Social bookmarking systems have been considered as potentially useful in information search. Systems that currently support tag clouds and pivot-browsing often treat tags as discrete, independent entities. However, user-generated tags are part of a social and mental process in which relationships can be present. For instance, multiple tags may be entered at the same time, or common tags may be suggested prior to a user entering their own. We propose that tags should not be treated functionally as independent. The idea behind our prototype system Tag Trails is to incorporate these tag dependencies and relationships and make them explicit to the user, through techniques such as “cloud history”, “color context”, and “similarity/difference”. These techniques reveal the connections between tags as a user navigates through tag-space. We argue that preserving navigation and exploration history in tag-space is useful to a user and can be implemented in a way that preserves the light-weight character of pivot-navigation, and we propose to improve navigation in systems and websites that utilize tag clouds and pivot-browsing by providing a history of tag space navigation and context. Our prototype demonstrates several techniques that have a potential to aid user in inferring this higher-level information. While our particular combination of techniques and visual construction may be applicable to a specific kind of social tagging system, the ideas can be modified to suit similar user tasks in other systems. In the future, we plan to conduct a user study to determine the usefulness and effectiveness of our techniques on the user's search and navigation process. We also plan to explore alternative visual representations, such as the heat map shown in Figure 2.


Interface Prototypes.

Figure 1.

Tag Trails interface consist of two main areas: the result list on the left and the tag clouds on the right. Tag clouds on the right represent the tag trail. The interface uses “cloud history”, “color context” and “similarity/difference” to show the history and context of user navigation or search process.

Figure 2.

Heatmap that represents top tag co-occurrences for the same tag trail as shown in Figure 1.

Data Set used in the prototypes.
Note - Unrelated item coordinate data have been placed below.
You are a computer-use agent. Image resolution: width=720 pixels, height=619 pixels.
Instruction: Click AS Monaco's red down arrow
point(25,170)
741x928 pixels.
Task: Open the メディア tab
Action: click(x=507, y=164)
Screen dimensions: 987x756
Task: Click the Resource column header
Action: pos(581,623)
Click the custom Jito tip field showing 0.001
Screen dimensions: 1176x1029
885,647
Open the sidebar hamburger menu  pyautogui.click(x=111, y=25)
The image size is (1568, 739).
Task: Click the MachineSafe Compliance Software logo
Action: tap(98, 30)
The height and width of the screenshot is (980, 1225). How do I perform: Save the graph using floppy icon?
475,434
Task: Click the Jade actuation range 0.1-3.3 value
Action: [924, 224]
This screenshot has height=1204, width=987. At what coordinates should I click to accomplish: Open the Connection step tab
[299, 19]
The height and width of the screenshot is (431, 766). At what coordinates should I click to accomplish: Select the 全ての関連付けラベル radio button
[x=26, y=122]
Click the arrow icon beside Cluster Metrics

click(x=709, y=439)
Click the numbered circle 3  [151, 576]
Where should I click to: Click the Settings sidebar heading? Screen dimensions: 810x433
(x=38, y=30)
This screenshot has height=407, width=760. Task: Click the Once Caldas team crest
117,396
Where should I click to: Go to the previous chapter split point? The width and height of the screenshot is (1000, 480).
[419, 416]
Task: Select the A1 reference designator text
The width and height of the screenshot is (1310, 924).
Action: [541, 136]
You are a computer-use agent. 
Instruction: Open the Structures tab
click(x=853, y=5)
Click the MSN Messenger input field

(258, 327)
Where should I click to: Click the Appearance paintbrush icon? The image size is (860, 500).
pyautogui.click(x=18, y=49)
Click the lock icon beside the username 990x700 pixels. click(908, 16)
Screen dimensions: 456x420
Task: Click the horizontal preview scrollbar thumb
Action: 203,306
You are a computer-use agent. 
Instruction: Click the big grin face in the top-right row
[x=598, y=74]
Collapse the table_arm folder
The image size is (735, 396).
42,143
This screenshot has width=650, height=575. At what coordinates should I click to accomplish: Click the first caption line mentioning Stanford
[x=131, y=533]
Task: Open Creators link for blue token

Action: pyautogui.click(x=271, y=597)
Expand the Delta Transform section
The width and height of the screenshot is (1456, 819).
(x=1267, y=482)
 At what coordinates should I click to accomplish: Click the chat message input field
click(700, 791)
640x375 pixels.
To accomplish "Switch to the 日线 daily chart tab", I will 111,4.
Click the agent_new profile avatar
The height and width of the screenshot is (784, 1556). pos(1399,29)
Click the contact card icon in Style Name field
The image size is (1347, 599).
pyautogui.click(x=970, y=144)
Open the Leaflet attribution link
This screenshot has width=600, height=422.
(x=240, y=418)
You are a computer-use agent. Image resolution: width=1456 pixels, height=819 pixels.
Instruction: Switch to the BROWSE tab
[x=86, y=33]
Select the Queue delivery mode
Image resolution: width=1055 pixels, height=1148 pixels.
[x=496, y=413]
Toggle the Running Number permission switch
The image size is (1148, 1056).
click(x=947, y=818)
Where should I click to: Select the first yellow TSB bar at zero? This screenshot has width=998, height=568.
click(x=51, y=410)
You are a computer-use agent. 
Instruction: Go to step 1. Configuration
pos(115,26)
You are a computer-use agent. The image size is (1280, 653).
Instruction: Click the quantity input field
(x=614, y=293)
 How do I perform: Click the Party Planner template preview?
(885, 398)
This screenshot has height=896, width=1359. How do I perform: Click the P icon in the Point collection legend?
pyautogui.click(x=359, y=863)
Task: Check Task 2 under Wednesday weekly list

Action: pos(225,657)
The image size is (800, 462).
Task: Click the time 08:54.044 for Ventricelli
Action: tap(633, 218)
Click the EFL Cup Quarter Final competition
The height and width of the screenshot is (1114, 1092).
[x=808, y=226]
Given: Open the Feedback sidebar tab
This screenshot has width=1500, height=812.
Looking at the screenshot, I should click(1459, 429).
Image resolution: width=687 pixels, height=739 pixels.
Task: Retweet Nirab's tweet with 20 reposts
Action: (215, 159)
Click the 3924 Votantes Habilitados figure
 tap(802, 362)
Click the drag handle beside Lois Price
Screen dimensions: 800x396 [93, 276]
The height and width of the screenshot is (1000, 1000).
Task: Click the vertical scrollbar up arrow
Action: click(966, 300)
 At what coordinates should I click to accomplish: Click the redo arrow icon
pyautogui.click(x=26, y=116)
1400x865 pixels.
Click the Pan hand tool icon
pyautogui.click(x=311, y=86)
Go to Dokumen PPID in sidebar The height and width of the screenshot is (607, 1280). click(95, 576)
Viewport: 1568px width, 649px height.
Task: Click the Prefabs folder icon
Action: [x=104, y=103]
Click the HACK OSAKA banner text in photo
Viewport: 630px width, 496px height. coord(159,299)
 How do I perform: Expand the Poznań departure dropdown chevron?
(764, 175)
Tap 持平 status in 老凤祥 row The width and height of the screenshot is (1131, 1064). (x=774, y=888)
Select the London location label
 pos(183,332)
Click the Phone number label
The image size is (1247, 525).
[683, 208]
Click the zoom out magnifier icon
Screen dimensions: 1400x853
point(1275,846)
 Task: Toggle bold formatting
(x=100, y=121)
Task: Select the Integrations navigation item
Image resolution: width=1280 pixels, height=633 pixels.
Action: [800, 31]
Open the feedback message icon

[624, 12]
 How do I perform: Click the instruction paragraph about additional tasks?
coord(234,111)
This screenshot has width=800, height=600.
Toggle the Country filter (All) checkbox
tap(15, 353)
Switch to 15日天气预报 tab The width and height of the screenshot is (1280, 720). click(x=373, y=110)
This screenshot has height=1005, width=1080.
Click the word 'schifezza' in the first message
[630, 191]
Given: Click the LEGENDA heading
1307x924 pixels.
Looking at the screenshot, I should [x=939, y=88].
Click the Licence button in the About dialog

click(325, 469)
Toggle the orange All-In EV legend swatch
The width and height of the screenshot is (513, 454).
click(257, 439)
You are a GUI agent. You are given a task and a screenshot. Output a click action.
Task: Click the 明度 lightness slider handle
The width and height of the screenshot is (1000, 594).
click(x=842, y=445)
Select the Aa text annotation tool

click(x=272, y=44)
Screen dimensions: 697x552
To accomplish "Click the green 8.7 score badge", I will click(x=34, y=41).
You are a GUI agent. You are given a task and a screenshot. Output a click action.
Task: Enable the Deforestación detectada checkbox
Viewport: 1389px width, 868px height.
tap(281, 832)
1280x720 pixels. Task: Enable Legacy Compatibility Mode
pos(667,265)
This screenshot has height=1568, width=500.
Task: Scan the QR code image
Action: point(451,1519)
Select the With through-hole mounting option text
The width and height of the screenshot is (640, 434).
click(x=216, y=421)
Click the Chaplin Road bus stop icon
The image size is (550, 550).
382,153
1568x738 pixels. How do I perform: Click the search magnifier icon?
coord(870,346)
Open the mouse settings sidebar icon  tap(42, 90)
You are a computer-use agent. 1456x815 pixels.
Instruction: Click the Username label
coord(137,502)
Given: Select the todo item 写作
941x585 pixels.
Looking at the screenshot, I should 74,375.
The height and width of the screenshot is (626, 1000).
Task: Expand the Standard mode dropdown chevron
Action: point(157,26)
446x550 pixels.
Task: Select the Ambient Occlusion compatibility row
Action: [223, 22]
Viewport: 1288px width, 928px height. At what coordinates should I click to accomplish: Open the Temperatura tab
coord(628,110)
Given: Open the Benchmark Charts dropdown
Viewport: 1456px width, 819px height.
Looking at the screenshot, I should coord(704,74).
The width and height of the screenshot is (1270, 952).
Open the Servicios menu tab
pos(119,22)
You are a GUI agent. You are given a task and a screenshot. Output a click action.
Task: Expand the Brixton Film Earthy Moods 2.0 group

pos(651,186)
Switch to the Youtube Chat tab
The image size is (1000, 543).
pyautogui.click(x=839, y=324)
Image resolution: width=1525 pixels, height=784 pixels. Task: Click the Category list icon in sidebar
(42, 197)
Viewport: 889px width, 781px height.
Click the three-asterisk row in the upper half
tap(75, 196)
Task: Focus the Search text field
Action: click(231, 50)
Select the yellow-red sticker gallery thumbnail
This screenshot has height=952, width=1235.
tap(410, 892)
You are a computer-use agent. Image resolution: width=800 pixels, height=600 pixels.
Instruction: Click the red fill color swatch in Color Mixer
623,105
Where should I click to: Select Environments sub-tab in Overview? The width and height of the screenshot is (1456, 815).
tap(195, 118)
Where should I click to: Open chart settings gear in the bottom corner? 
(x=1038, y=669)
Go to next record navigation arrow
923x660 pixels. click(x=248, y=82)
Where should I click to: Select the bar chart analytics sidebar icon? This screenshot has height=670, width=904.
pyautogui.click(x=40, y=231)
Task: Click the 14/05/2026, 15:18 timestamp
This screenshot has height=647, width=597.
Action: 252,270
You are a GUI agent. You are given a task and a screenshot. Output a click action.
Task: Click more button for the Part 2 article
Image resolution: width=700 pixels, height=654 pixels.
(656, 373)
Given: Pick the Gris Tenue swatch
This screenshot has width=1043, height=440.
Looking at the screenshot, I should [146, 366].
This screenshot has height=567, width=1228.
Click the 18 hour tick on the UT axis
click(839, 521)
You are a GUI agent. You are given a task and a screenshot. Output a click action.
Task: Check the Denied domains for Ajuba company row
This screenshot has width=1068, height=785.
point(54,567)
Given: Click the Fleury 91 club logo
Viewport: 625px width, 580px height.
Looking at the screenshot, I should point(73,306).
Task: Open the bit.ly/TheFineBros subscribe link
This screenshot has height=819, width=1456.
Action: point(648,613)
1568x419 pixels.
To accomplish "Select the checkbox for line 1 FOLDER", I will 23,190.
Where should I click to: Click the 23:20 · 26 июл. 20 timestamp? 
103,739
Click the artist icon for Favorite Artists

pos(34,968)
In our exploration of preserving and displaying the navigation history, we used data from CiteULike, a social bookmarking web site that is focused on scholarly work. The data was downloaded on July 14th 2008 and loaded to a MySQL database. For the experimental system, only the records from January 1 to July 14 2008 were used. The data was sanitized to reduce the number of tags not useful for navigation (e.g., numbers, words that clearly referred to a particular browser, such as firefox, etc.). Approximately 800,000 records remained. Each record represents a single tagging instance that was submitted by a single user and assigned to a single web resource. For example, if one user tagged a single resource with 10 tags, there would be 10 records entered into the database. The data set contains tags entered by approximately 9,100 unique users and describing 224,000 web resources.